If we write down this operation sequence and the initial values and types from the previous section, we get the full state of our Michelson stack machine:

STATE 
code DROP; PUSH string "Hello Tezos!"; NIL operation; PAIR;
stack (Pair Unit "") : []
type :: (pair unit string) : []

The DROP operation removes (or "drops") the top element of the stack and has the following definition (slightly rearranged from the Michelson spec)

code DROP 
stack _ : S => S
type :: _ : 'A -> 'A

where _ is a wildcard matching any operations, values, or types

Applying this to our state, our new state is:

STATE 
code PUSH string "Hello Tezos!"; NIL operation; PAIR;
stack []
type :: []

The PUSH operation adds a value with a certain type onto the top of the stack and has the following definition:

code PUSH 'a (x :: 'a) 
stack S => x : S
type 'A -> 'a : 'A

Our concrete instruction is PUSH string "Hello Tezos!", so the transformation is concretized as:

code PUSH string ("Hello Tezos!" :: string) 
stack S => "Hello Tezos!" : S
type 'A -> string : 'A

which when applied gives us a new state:

STATE 
code NIL operation; PAIR;
stack "Hello Tezos!" : []
type :: string : []

The NIL operation adds an empty list of a certain type onto the top of the stack and has the following definition:

code NIL 'a 
stack S => {} : S
type 'A -> list 'a : 'A

which when applied gives us a new state:

STATE 
code PAIR;
stack {} : "Hello Tezos!" : []
type :: list operation : string : []

The PAIR operation removes the top two elements of the stack, makes a pair of them, and pushes the pair onto the stack. It has the following definition:

code PAIR 
stack a : b : S => (Pair a b) : S
type 'a : 'b : 'A -> pair 'a 'b : 'A

which when applied gives us a new state:

STATE 
code
stack (Pair {} "Hello Tezos!") : []
type :: pair (list operation) string : []
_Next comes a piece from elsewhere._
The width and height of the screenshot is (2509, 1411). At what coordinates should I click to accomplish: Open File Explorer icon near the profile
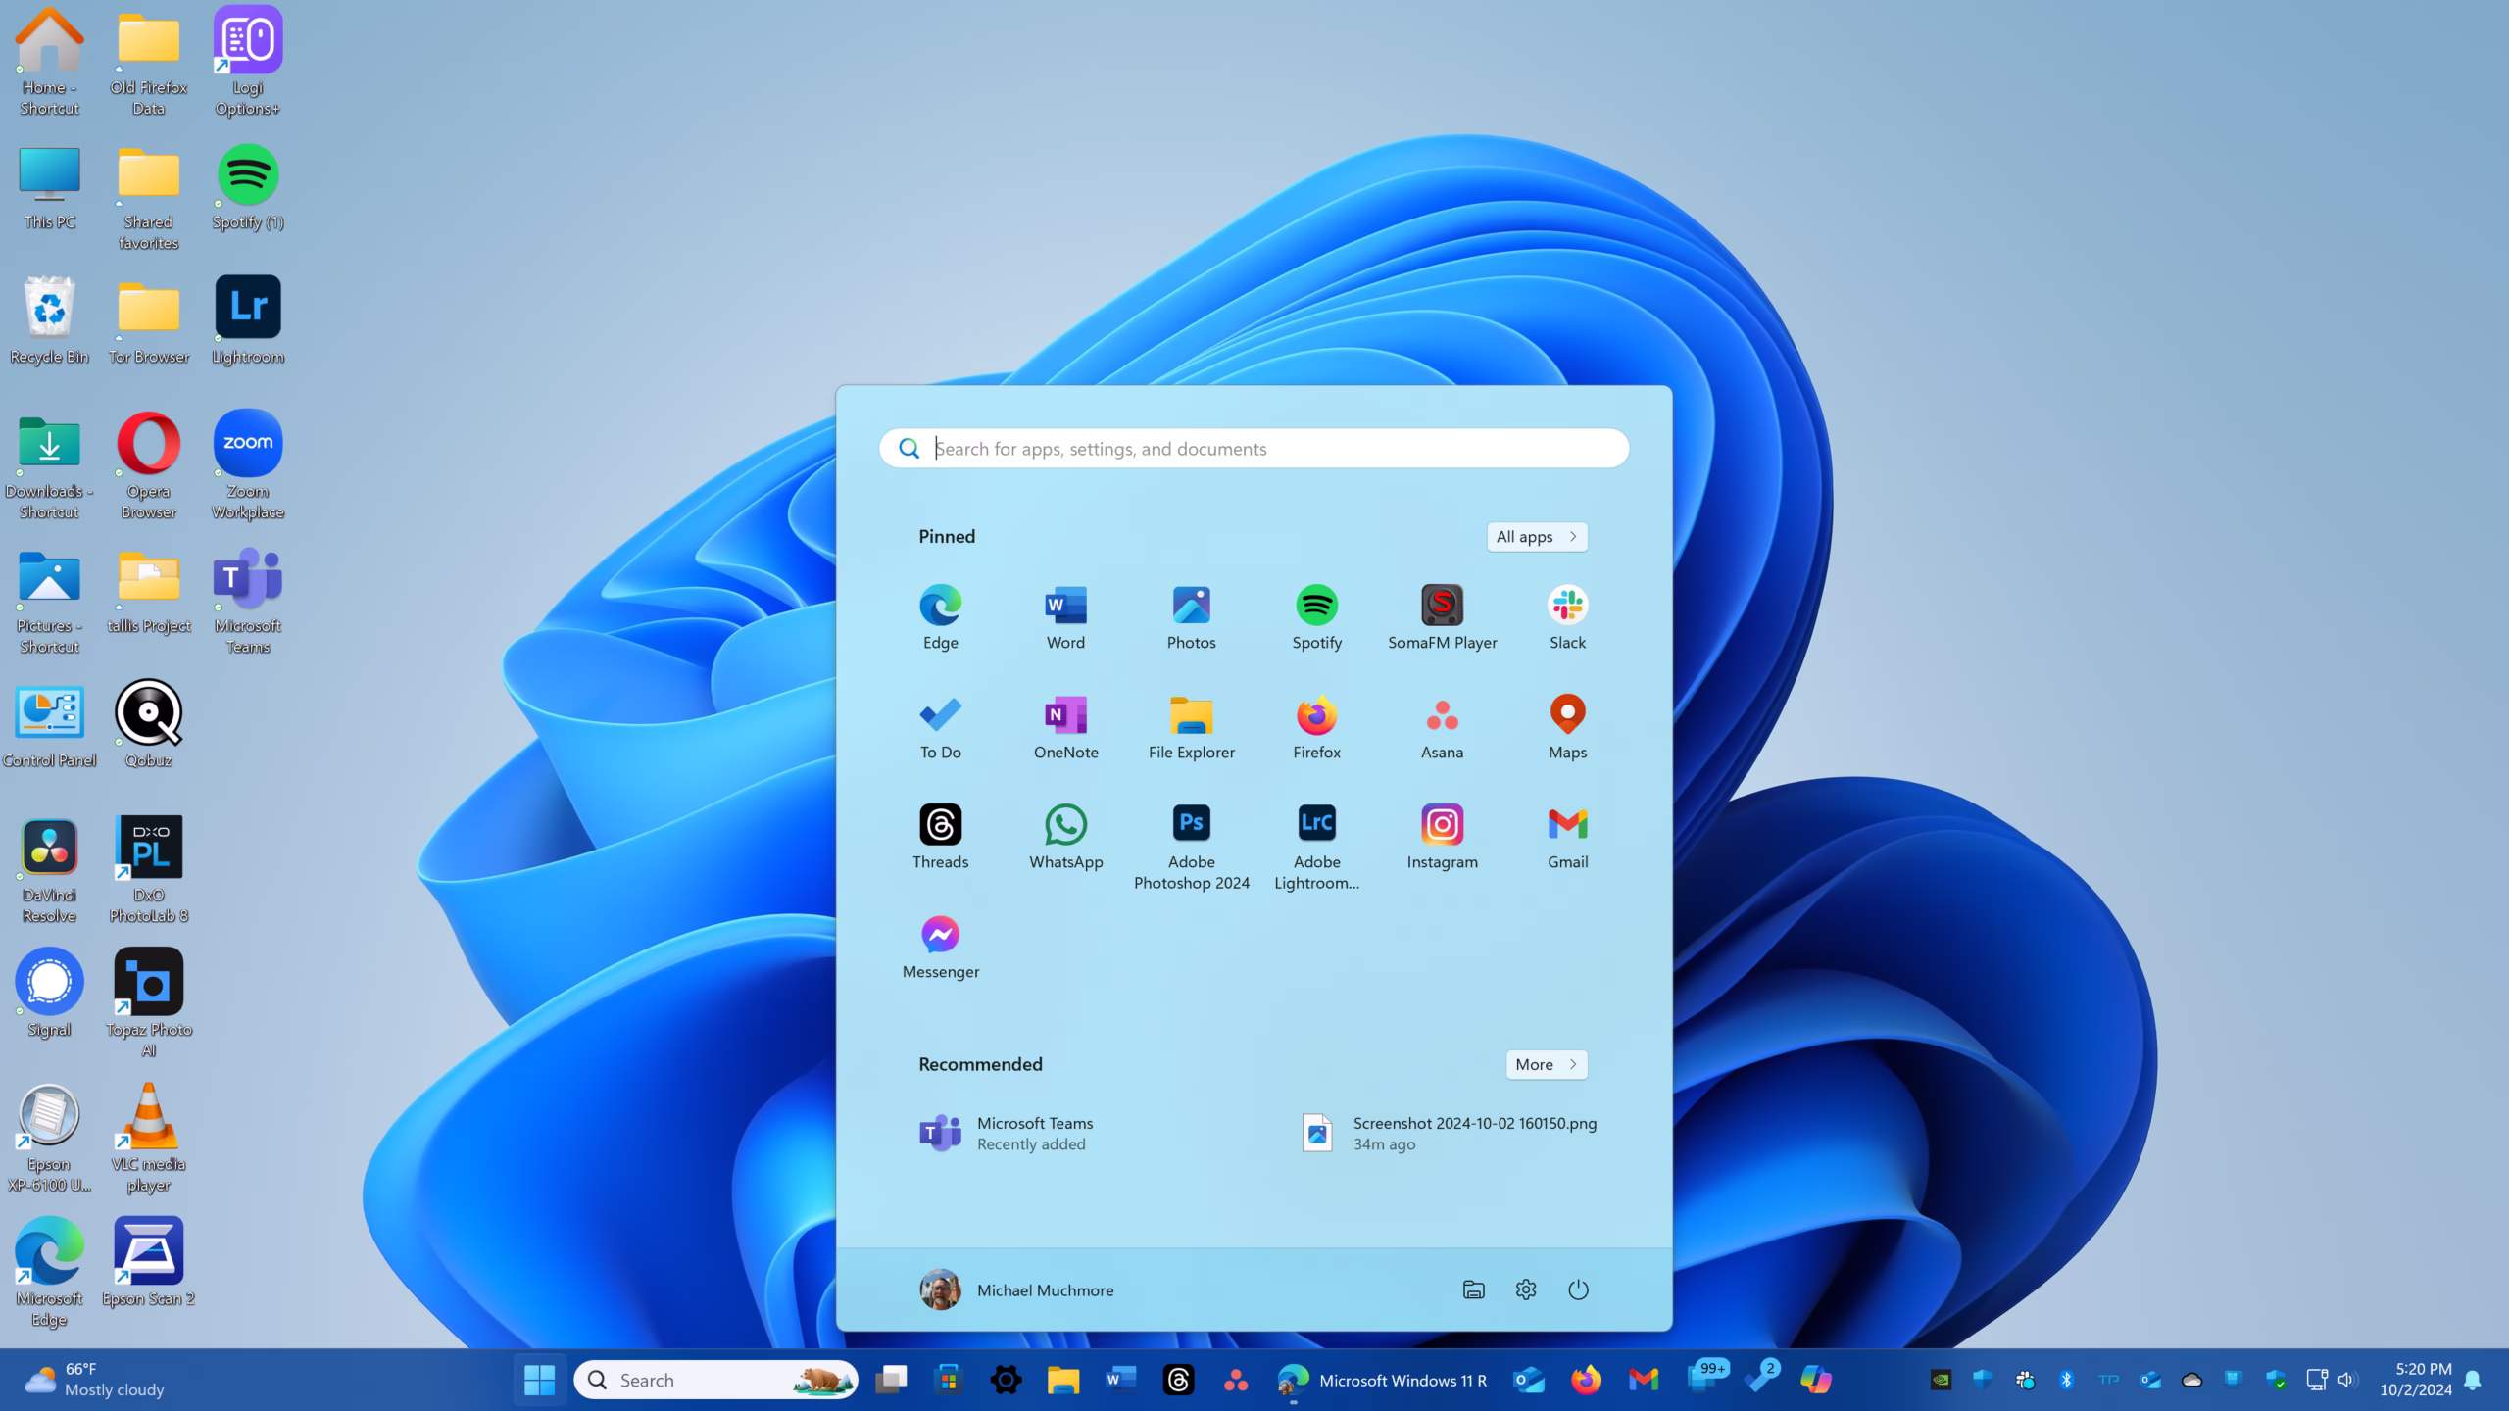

We are now out of operations, and our stack has type pair (list operation) string : [] which is exactly what we wanted. Since the type matches our expected return type, the contract returns the values in our (pair 'operations 'storage):

storage 
"Hello Tezos!"
emitted operations

This concludes Part I of our Michelson tutorial. You should now know

  • the basics of how a stack machine works
  • how to install the Tezos client
  • how to write and execute a simple michelson contract
  • what Michelson types, values and operations are and some simple examples of each one

In Part II, we will write more contracts and go through their execution (although with less rigor), introducing more operations, types and data constructors.

Exercise 1: Modify our helloTezos.tz file to output "Hello World!" instead of "Hello Tezos. Call this file helloWorld.tz

Exercise 2: Now modify our helloTezos.tz file to take a string argument as input and output "Hello <input>". Call this file helloInput.tz You will need to know two additional operations to do this:

code CAR # select left-hand of pair 
stack (Pair a _) : S => a : S
type pair 'a 'b : 'A -> 'a : 'A
code CONCAT # string concatenate 
stack a : b => a ^ b : S
type string : string : 'A -> string: 'A
where a ^ b concatenates the end of a to the beginning of b

Exercise 3: Do the same thing as exercise 2, except now the contract takes a unit as its input parameter, and outputs "Hello " concatenated to its initial storage. So running$./alphanet.sh client run script container:hellotezos.tz on storage '"bar"' and input 'Unit'

should output “Hello bar”. Call this file helloStorage.tz

You will need to know one additional operation:

code CDR # select right-hand of pair 
stack (Pair _ b) : S => b : S
type pair 'a 'b : 'A -> 'b : 'A

Exercise 4: Write a contract that concatenates an input string and a storage string and ouputs "Hello <input><storage>". call this filehelloInputAndStorage.tz

You will need to know:

code DUP # Duplicate the top of the stack
stack x : S => x : x : S
type :: 'a : 'A -> 'a : 'a : 'A
code DIP ops # Runs code protecting the top of the stack
stack x : S => x : S'
where ops / S => S'
type :: 'b : 'A -> 'b : 'C
iff ops :: [ 'A -> 'C ]

You could also use SWAP instead of DIP

SWAP # Exchange the top two elements of the stack
stack x : y : S => y : x : S
type :: 'a : 'b : 'A -> 'b : 'a : 'A